Task description → Write out again, exactly as they stand, the line that includes "The image size is (705, 321)." and all remaining lines of the entries.
[Records for processing]
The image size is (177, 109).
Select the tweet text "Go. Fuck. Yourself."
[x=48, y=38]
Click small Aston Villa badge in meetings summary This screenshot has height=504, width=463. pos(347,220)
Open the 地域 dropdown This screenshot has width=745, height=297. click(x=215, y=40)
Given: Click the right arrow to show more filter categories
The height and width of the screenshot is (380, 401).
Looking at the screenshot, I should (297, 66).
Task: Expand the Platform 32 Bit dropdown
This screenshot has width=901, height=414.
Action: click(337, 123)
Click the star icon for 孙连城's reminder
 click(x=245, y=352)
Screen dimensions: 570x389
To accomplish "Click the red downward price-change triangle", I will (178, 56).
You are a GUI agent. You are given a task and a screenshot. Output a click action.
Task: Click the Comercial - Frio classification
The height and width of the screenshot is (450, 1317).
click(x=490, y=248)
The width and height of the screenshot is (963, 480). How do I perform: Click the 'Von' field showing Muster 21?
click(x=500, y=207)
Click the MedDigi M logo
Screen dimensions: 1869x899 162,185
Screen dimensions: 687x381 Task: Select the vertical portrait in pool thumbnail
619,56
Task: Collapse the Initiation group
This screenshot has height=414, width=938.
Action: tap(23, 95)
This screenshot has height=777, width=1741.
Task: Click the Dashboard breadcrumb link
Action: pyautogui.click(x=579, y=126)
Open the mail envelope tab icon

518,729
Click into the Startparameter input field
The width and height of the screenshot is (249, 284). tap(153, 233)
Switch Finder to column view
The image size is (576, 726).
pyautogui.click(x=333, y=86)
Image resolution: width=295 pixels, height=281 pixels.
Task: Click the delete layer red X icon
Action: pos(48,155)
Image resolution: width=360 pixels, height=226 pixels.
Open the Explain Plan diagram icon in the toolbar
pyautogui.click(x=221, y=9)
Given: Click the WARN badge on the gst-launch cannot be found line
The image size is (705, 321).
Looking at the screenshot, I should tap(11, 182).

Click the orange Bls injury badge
[/Records for processing]
Result for this exercise →
The image size is (705, 321).
Looking at the screenshot, I should tap(11, 182).

Click the orange Bls injury badge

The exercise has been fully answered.